> Excerpted passage:
-- start --
- Conference: Independent
- Record: 2–5
- Head coach: W. T. Cook (2nd season);
- Home stadium: Sprunt Athletic Field

= 1913 Davidson football team =

American college football season

The 1913 Davidson football team was an American football team that represented the Davidson College as an independent during the 1913 college football season. In their second year under head coach W. T. Cook, the team compiled a 2–5 record.
-- end --
> Data segment:
-- start --
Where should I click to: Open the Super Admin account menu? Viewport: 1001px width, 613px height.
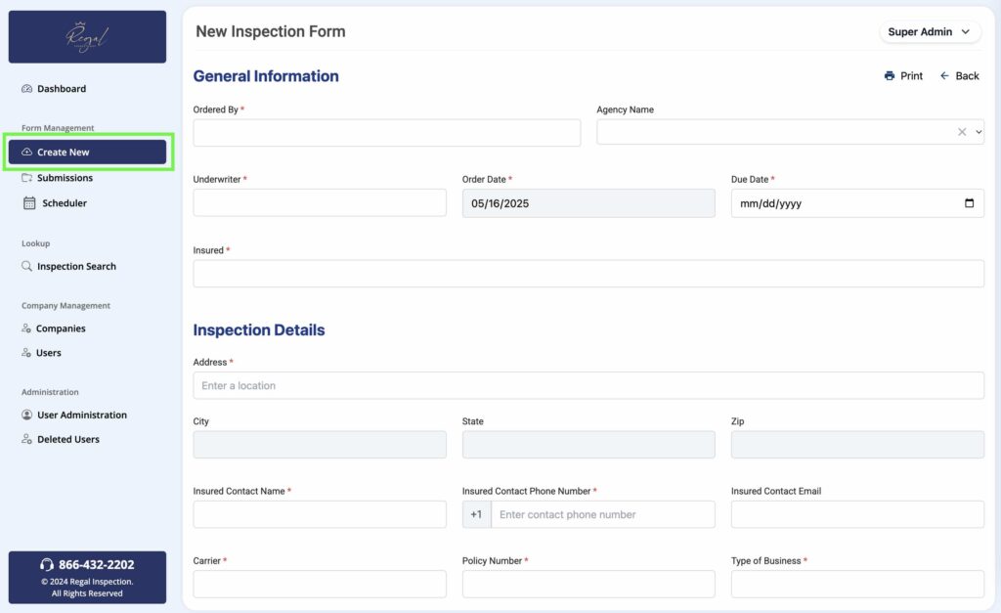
-- end --
> What needs to be done: Retype the part of the 1913 Davidson football team article starting at "The 1913 Davidson" and ending at "a 2–5 record.". The listing plays no part in what comes next.

> Response below:
The 1913 Davidson football team was an American football team that represented the Davidson College as an independent during the 1913 college football season. In their second year under head coach W. T. Cook, the team compiled a 2–5 record.